_Task objective_: Nothing is to be output except the lines from the one containing "Click download icon" through the end of the material, each reproduced exactly.

□ □ □

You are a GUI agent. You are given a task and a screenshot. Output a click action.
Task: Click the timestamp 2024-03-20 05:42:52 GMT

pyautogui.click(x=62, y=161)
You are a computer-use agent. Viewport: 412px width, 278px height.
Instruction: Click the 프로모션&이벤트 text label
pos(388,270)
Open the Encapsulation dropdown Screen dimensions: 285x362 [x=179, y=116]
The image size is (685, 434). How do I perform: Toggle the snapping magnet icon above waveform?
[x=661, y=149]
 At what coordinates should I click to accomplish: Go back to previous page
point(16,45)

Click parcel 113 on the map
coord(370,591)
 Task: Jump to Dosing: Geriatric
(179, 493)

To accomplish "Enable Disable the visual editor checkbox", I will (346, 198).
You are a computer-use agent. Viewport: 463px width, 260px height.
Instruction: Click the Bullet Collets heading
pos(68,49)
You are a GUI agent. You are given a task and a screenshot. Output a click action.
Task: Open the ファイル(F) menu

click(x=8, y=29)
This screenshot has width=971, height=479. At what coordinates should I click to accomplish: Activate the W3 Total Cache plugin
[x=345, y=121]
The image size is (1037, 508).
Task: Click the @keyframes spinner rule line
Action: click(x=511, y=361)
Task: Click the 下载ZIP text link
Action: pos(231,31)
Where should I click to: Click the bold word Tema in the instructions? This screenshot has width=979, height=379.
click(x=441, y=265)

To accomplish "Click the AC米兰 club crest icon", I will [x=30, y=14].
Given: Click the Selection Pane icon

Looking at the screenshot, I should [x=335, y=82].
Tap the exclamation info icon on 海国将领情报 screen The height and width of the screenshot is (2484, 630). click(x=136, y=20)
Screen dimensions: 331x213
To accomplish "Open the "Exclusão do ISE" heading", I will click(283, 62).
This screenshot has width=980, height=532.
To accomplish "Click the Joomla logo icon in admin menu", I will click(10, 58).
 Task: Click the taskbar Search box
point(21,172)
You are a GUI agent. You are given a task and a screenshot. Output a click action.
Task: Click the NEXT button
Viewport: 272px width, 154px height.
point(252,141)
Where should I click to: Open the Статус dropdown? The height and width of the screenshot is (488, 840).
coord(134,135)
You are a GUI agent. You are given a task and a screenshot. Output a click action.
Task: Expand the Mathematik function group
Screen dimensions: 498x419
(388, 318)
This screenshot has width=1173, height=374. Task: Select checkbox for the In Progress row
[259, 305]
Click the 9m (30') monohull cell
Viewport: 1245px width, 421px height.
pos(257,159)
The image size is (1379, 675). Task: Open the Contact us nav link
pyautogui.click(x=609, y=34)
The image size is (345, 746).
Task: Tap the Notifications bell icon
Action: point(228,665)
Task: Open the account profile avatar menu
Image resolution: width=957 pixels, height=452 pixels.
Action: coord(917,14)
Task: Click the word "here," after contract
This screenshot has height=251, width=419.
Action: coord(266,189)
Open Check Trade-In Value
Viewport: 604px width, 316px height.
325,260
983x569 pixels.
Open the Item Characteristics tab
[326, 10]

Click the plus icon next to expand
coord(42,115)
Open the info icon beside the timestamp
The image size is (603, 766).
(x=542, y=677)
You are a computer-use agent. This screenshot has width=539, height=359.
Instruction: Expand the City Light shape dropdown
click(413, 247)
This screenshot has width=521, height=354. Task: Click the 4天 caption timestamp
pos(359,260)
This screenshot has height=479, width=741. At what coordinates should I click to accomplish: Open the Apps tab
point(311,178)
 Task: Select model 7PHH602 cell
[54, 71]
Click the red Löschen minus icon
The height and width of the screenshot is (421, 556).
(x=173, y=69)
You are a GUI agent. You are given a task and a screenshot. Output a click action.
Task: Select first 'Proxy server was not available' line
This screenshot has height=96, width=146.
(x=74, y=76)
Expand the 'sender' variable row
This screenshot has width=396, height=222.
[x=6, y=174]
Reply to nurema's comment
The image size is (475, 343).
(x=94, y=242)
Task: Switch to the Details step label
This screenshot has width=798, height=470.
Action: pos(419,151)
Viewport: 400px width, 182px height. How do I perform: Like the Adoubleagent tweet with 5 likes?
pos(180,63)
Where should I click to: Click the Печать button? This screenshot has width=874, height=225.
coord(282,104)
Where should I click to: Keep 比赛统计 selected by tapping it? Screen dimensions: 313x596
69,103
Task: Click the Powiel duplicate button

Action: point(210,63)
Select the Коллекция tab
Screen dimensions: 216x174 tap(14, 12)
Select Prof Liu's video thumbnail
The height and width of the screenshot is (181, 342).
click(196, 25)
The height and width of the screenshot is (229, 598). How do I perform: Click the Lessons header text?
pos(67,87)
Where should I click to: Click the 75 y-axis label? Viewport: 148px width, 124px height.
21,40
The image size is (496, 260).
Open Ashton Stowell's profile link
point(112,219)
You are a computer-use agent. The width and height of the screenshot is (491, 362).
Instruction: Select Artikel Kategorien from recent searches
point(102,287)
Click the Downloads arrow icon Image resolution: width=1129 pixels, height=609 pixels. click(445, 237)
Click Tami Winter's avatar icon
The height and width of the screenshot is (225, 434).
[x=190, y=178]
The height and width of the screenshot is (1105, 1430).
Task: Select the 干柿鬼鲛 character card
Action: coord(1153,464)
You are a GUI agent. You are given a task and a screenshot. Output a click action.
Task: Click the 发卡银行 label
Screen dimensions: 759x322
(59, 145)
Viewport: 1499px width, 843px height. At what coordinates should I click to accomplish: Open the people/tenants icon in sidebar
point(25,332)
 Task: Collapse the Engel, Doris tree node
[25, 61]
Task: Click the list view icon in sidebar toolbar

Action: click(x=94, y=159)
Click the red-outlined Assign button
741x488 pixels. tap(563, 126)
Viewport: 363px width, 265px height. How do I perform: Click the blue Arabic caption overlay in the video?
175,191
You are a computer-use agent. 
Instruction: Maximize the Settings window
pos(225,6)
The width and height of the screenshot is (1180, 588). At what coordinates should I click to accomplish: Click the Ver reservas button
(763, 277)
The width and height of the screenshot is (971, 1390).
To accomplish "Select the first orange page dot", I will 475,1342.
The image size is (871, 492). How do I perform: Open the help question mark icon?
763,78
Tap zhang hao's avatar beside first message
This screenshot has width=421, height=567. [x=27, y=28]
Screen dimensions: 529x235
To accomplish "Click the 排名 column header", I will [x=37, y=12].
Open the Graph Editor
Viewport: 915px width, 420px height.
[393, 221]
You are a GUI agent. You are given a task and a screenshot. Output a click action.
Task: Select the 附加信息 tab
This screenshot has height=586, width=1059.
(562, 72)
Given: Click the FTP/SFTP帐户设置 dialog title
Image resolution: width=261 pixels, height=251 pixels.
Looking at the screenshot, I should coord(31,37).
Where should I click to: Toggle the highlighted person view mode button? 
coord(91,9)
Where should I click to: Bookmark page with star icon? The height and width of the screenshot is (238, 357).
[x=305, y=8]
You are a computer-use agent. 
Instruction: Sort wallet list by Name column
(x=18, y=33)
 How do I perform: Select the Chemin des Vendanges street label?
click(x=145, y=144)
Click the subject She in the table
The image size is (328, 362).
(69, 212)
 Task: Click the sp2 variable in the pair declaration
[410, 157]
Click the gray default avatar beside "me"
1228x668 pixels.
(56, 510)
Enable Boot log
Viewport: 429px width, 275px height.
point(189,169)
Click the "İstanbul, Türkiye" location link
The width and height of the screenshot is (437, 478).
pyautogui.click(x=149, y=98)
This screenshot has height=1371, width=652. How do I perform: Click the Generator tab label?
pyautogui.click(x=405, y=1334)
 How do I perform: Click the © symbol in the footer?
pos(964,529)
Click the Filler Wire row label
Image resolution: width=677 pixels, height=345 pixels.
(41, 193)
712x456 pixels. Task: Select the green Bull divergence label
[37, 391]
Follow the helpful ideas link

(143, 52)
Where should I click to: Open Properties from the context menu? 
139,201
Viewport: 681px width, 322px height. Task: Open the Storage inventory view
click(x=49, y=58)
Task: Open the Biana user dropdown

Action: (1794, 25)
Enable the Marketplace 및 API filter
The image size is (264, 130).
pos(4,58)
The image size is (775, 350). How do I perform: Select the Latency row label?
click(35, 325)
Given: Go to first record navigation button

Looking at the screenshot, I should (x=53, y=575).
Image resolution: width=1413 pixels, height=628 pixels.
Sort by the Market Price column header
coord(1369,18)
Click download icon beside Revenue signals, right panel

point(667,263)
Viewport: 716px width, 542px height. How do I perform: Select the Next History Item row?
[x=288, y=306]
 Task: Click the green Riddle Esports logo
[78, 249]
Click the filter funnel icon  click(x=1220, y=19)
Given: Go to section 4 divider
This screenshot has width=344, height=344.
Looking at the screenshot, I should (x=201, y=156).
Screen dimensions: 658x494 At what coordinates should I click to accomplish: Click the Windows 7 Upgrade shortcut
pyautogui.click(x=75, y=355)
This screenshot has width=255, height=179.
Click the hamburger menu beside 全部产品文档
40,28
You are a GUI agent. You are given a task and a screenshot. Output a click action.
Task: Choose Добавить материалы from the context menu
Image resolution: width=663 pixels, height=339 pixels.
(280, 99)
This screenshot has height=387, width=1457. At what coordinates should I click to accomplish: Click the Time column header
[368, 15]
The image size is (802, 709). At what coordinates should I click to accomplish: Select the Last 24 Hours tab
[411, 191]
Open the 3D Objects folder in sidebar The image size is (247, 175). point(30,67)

□ □ □

_Solution below_:
Click download icon beside Revenue signals, right panel

point(667,263)
Viewport: 716px width, 542px height. How do I perform: Select the Next History Item row?
[x=288, y=306]
 Task: Click the green Riddle Esports logo
[78, 249]
Click the filter funnel icon  click(x=1220, y=19)
Given: Go to section 4 divider
This screenshot has width=344, height=344.
Looking at the screenshot, I should (x=201, y=156).
Screen dimensions: 658x494 At what coordinates should I click to accomplish: Click the Windows 7 Upgrade shortcut
pyautogui.click(x=75, y=355)
This screenshot has width=255, height=179.
Click the hamburger menu beside 全部产品文档
40,28
You are a GUI agent. You are given a task and a screenshot. Output a click action.
Task: Choose Добавить материалы from the context menu
Image resolution: width=663 pixels, height=339 pixels.
(280, 99)
This screenshot has height=387, width=1457. At what coordinates should I click to accomplish: Click the Time column header
[368, 15]
The image size is (802, 709). At what coordinates should I click to accomplish: Select the Last 24 Hours tab
[411, 191]
Open the 3D Objects folder in sidebar The image size is (247, 175). point(30,67)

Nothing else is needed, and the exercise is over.